The Gates also touched on the real root of the problem, which isn’t necessarily the fact that unpaid work needs to get done, but that women are expected to do the bulk of unpaid work simply because their time is considered less valuable than men’s. And who can forget the infamous study that proved that just having a husband around the house actually creates seven more hours of work for a woman, while having a wife actually gives husbands an extra hour of leisure time?

Which is why a new commercial by Ariel India is trying to break the mold for antiquated gender stereotypes, especially those that affect women in poor countries. They created the campaign #ShareTheLoad to encourage men to get more involved in taking responsibility around the home, such as with simple tasks like doing a load of laundry.

It’s temping to describe this campaign as a way to inspire more men to “help out” around the house, but even language like that is telling when we realize that our automatic assumption is that females will take on the brunt of the domestic life. And bottom line? This movement is about freeing up both men and women to realize that all work, regardless of sex, is valuable and that the entire world benefits when women are supported.

Sheryl Sandberg shared the video (which, for the record, is totally a commercial for laundry detergent) on her Facebook page, commending the video as a way for dads to #LeanIn when they #ShareTheLoad.

“This is one of the most powerful videos I have ever seen,” Sandberg commented in her Facebook post. “Showing how stereotypes hurt all of us and are passed from generation to generation. When little girls and boys play house they model their parents’ behavior; this doesn’t just impact their childhood games, it shapes their long-term dreams. The real win is the way they are changing stereotypes and showing that a more equal world would be a better world for all of us.”

BBDO worldwide president and CEO Andrew Robertson, thanked Sheryl on (where else?) Facebook for sharing the project.

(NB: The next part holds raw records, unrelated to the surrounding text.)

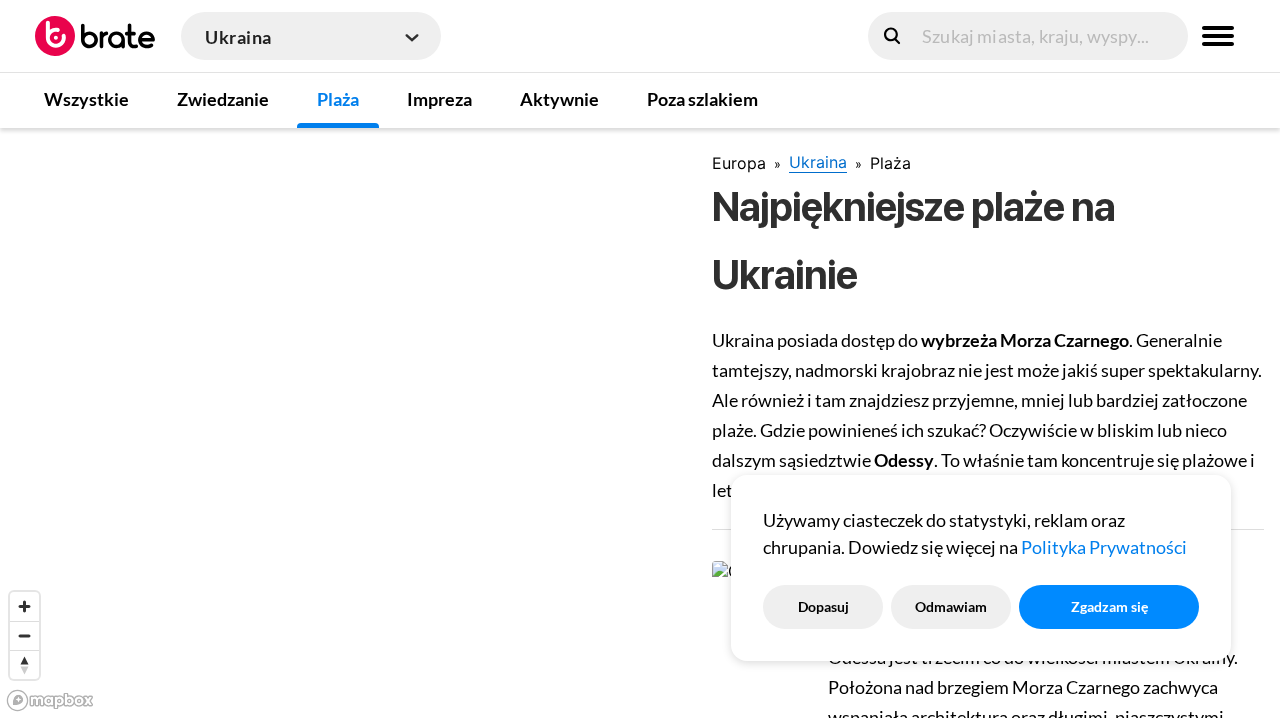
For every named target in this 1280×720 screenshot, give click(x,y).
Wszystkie (86, 99)
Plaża (338, 99)
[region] (340, 423)
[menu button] (1218, 36)
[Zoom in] (24, 606)
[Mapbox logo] (50, 700)
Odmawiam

“Please note, Facebook friends, that the insight and inspiration came from Sheryl,” he wrote. “I once heard her say ‘Guys, if you want more sex, forget flowers. Do laundry.'”

And while I would hope that such a great message to inspire true partnership would not be swept up in a stereotype about sex, I think most women would agree that a man and a father who can give an example of doing household chores is always a good thing.

Also, for the record, my husband did four loads of laundry today. For which I can thank him, not because he was helping me out, but because he was helping our entire family out.